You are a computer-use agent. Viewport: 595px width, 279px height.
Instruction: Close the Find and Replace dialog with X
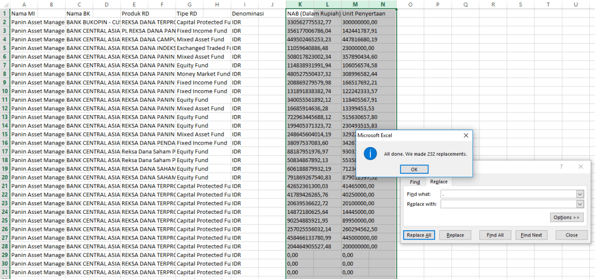pyautogui.click(x=580, y=166)
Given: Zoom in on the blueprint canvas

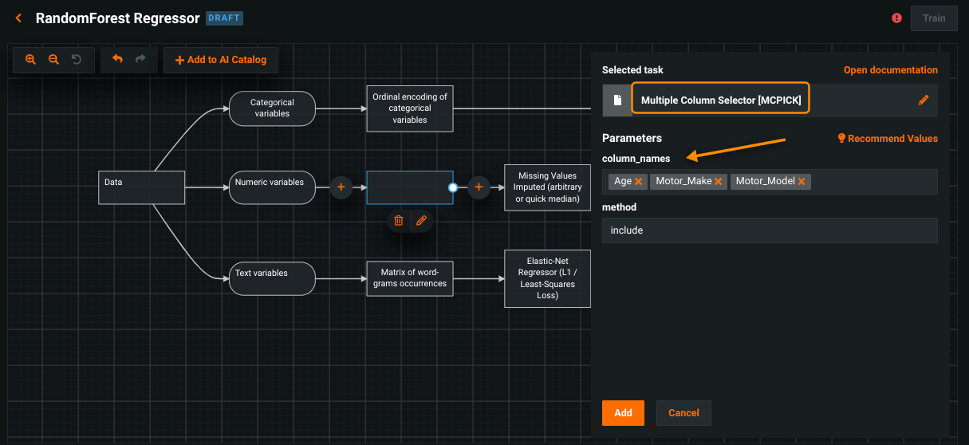Looking at the screenshot, I should (30, 60).
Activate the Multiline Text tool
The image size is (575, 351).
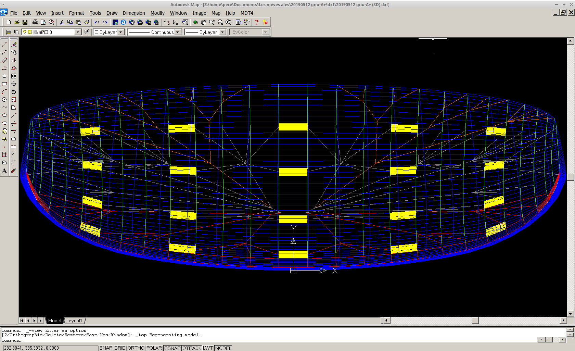4,171
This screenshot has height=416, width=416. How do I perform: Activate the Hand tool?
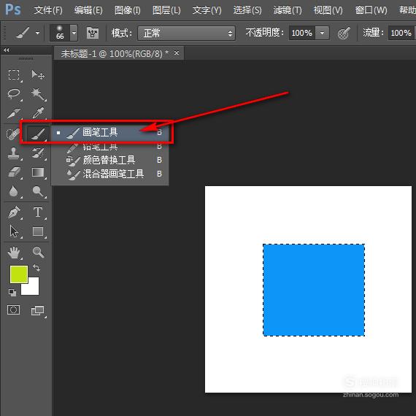(x=14, y=252)
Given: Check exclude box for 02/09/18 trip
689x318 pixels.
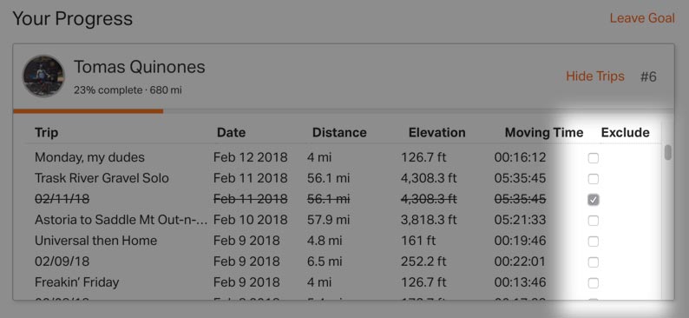Looking at the screenshot, I should tap(594, 262).
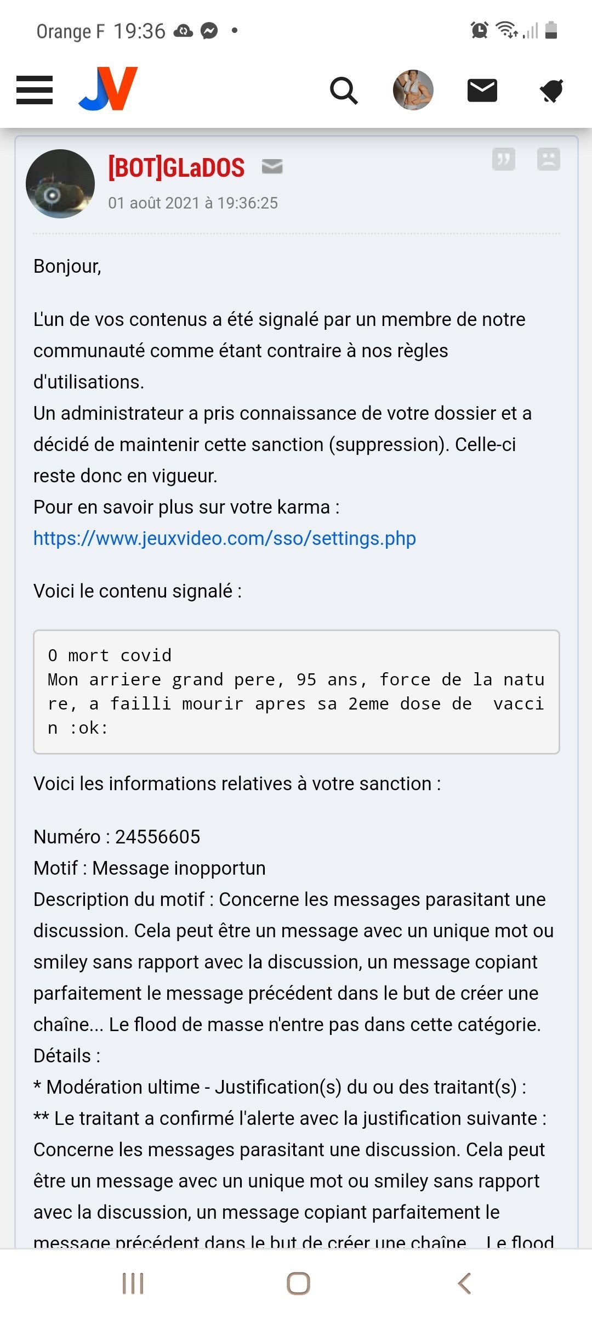
Task: Tap the message date 01 août 2021
Action: coord(193,203)
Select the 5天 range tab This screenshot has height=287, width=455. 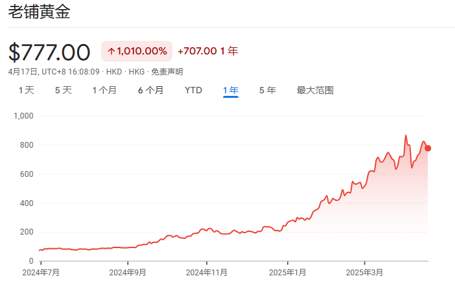coord(64,90)
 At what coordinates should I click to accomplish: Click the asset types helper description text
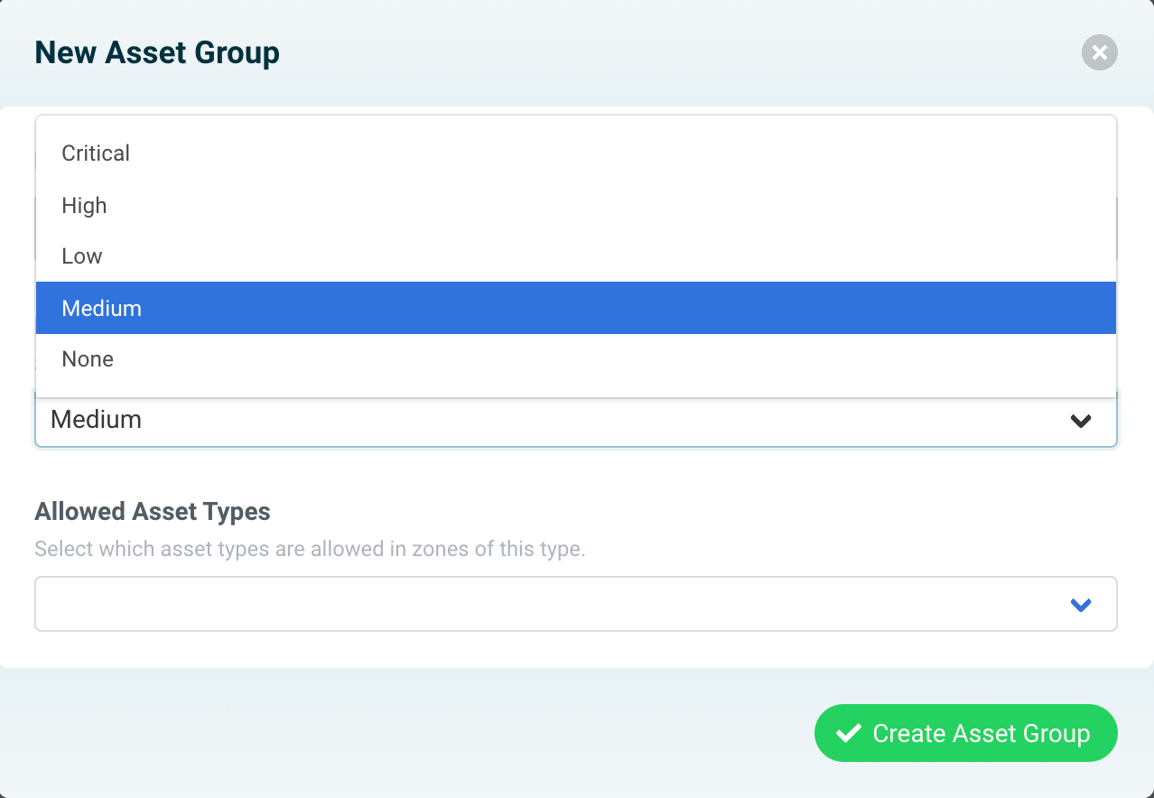[x=309, y=549]
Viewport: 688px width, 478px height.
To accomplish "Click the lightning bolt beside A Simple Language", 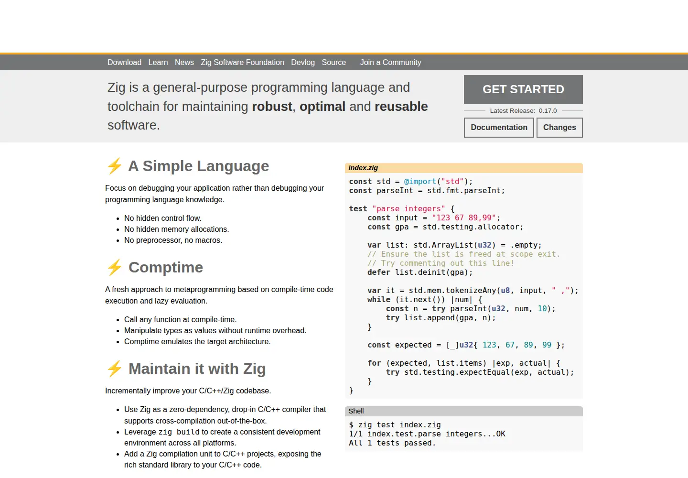I will click(115, 166).
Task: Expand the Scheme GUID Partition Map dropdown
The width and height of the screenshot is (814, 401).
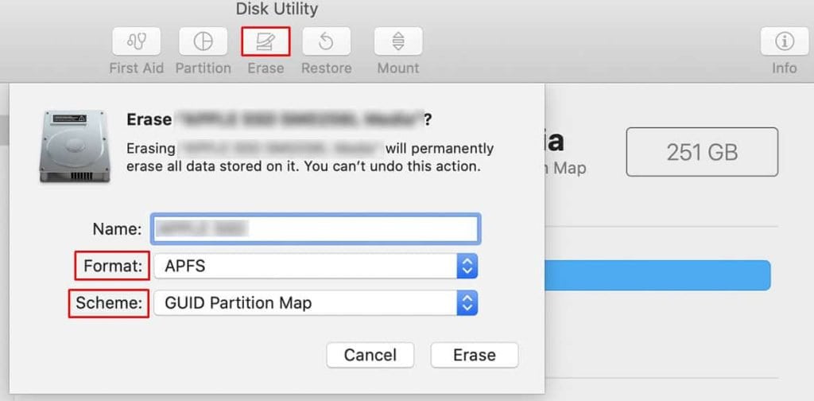Action: click(x=316, y=303)
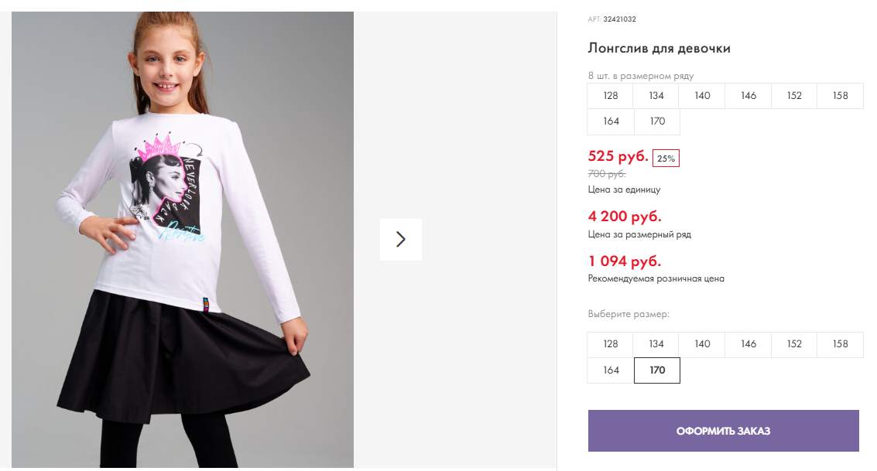Click the Лонгслив для девочки title
The height and width of the screenshot is (471, 877).
[659, 49]
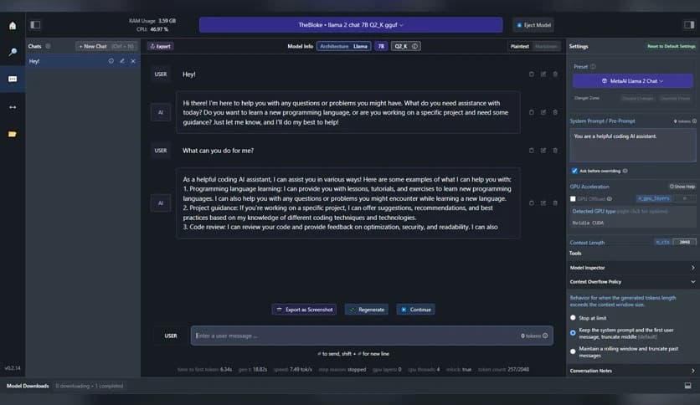700x405 pixels.
Task: Open My Models folder icon
Action: (x=12, y=134)
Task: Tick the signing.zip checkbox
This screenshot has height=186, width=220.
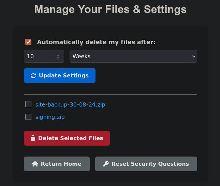Action: click(28, 117)
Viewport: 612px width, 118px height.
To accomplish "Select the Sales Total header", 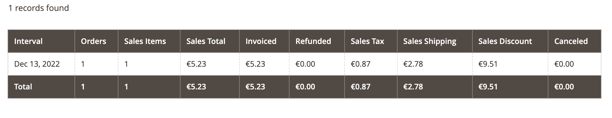I will pos(210,41).
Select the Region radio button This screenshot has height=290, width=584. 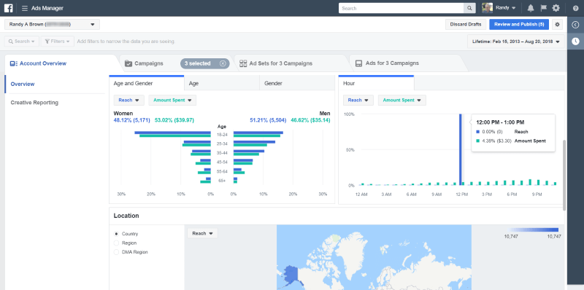(x=116, y=243)
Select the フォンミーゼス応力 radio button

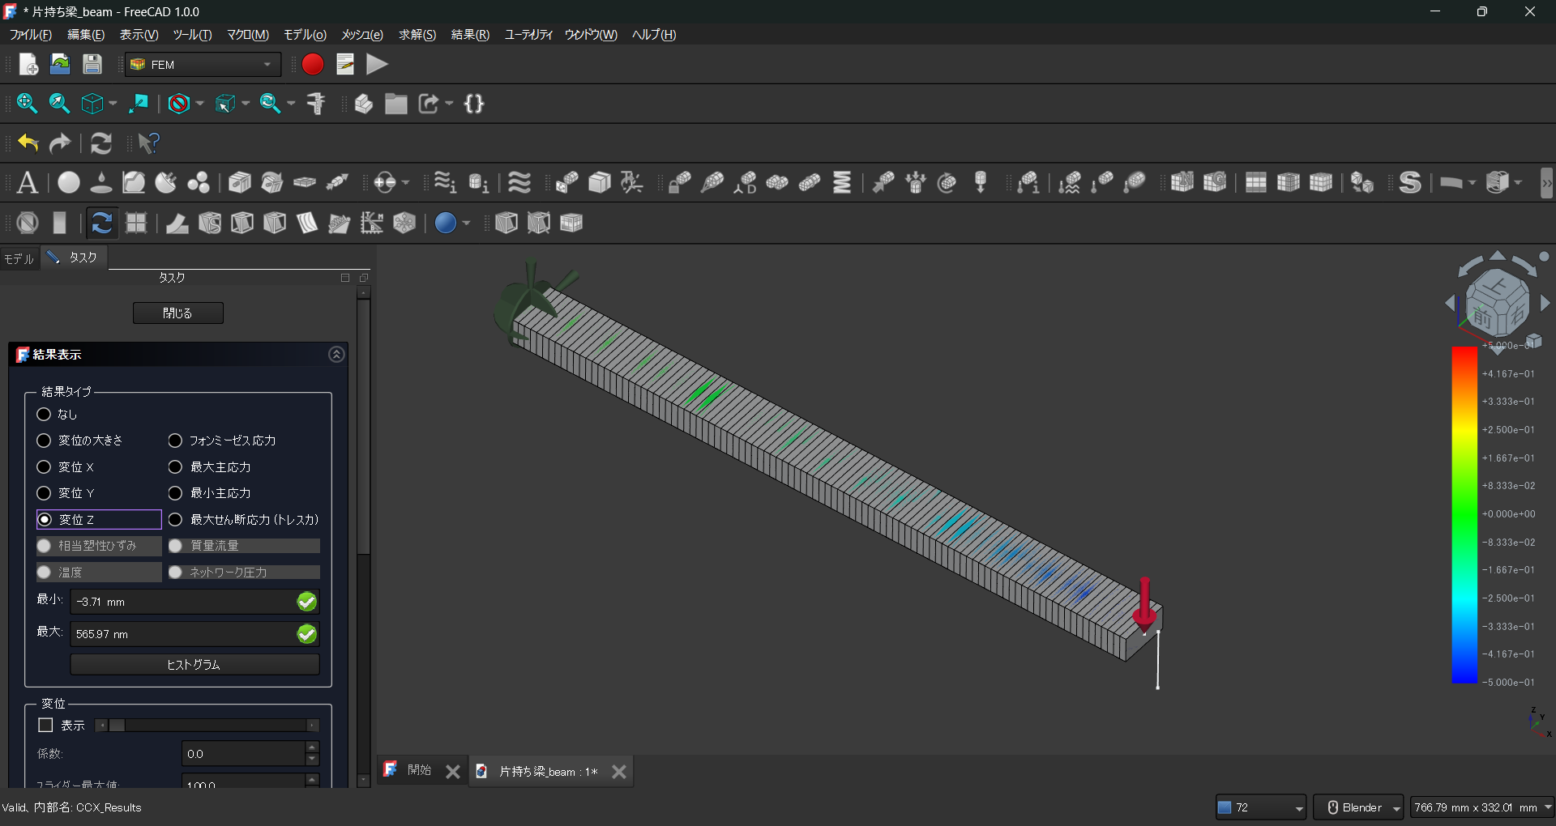point(175,441)
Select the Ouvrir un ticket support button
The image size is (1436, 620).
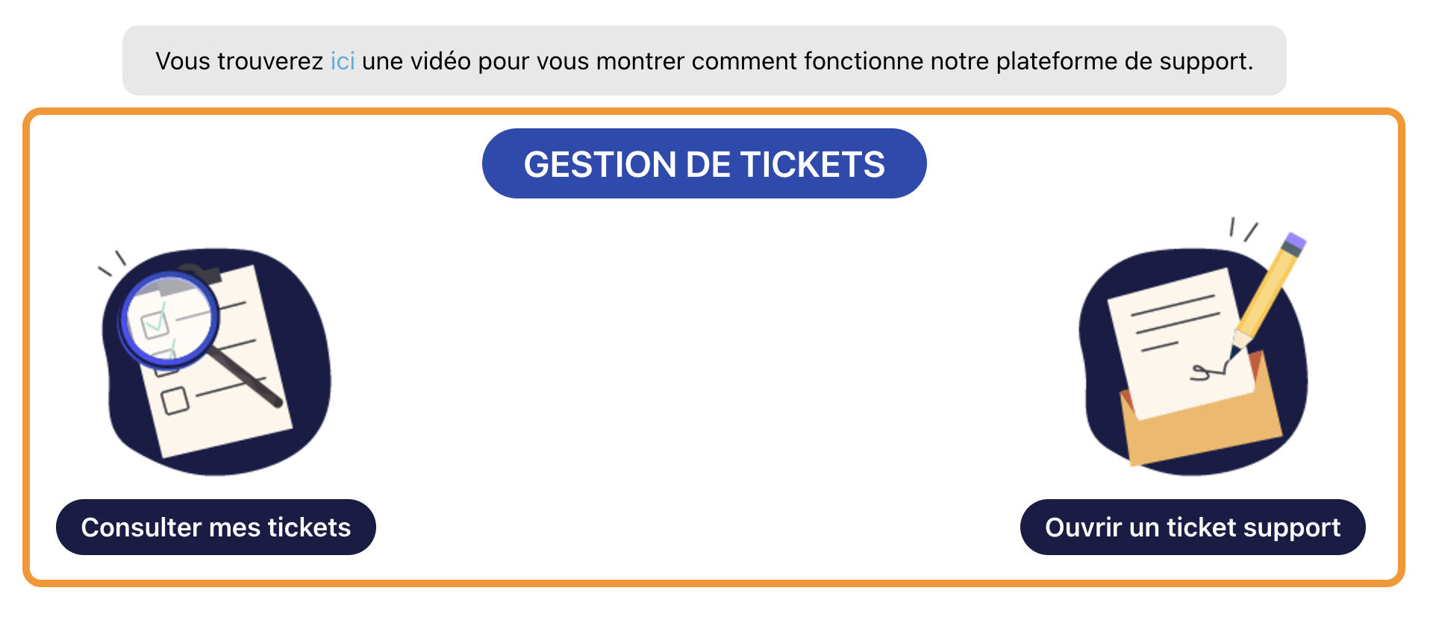(1193, 527)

^^^^^^^^

- WHAT THE TASK REQUIRES -
Sift the material for lines that include the word "Viewport", and copy each one.

- SOLUTION -
You are a computer-use agent. Viewport: 595px width, 279px height.
Viewport: 688px width, 478px height.
Viewport: 612px width, 118px height.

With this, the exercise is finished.